寝惚けも腹も天井、向けまっせ。

「暑い、暑い。」と誰もが承知していることを、それでも口に出さずにはいられないこの夏。日中に自転車に乗ったら最後、一漕ぎした途端にもう外出を後悔する。暑さに顔をしかめ、漕ぎ続けなければならぬのは地獄への道か。まるで台所で肉じゃがを煮ているときに立つ湯気にわざわざ顔を近づけて、熱すぎる蒸気を鼻の穴で一心に受け止めているような感じ。人中はひりひりとして、鼻腔はいがいがとして、空気そのものが厚ぼったく重い。どうせなら肉じゃがの香りがすればよいのにと思うが、‘無臭’かつ‘熱すぎる’空気がまたこの鼻の穴に潜り込んできて、車輪が回るごとに額から汗が噴き出す。体中に駆け巡る熱と照りつける太陽に嘲笑されているかのような午後四時。

家に帰ると猫が眠っていた。少し前まで母のアトリエに適当な隙間を見つけて昼寝することが多かったが、近頃はもっぱら玄関近くの廊下にどてっと横たわり、人目も気にせず眠っている。彼が昼寝をする場所はその日によって、また時間帯によって少しずつ異なっていて、おそらくその時一番風の通りが良い場所を見つけて眠っているのだろう。ここだと決めたら、頭上を何度人間の足が飛び越えようが決して自分から動くことはない。その意思の固さには尊敬の念を抱くほどである。
しばらく彼を眺めていると、こちらの視線に気付いたのかうっすらと目を開ける。特に何か言いたげな様子もなく、ただそこで静かに呼吸をしてまた眠る。私が廊下の先にある和室でギターをぽろぽろと弾き始めると、少し体を持ち上げてこちらを見つめ、耳を小さく動かしなんとなく聴いている。こちらが弾くのをやめると、もぞもぞと腹を天井に向けまた眠り始めたりする。

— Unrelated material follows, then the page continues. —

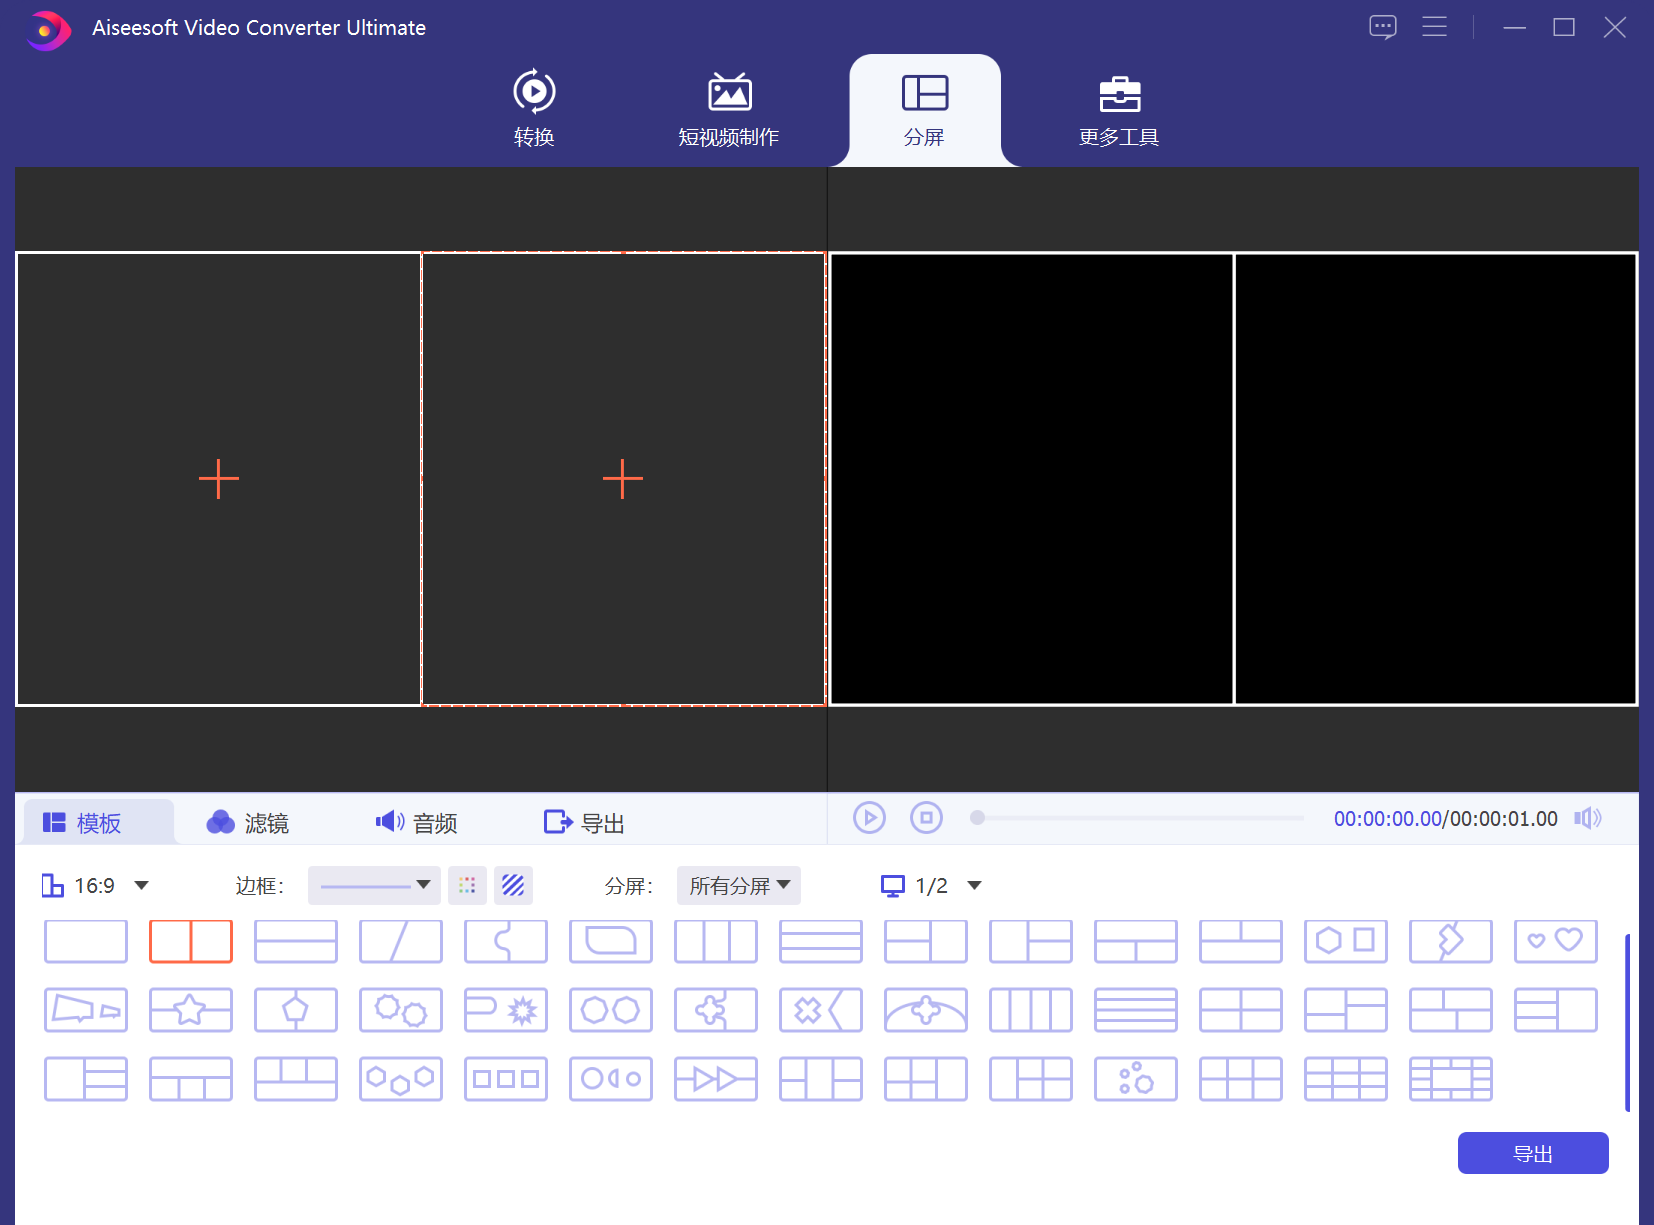
Task: Select the diagonal split template
Action: pyautogui.click(x=400, y=941)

次に猫の姿を探したころ、薄暗い廊下のあの場所は空っぽになっていた。ゆるりとした空気だけを残して、彼はどこかへ行ってしまったらしい。明らかに何かが欠けて寂しくなった暗がり。試しに彼のいた場所に寝転んで天井を眺めてみる。同じように寝転んでみても、この大きな図体が人間であるとはっきり叫んでいて、当然ながら猫にはなれない。少し首を傾けて向こうの方をみると、いつもと違う角度から見るいつもと同じ壁が夕日に染まっていた。フローリングを張った床はひんやりとして気持ちがいい。たまには廊下に寝転ぶのも悪くない。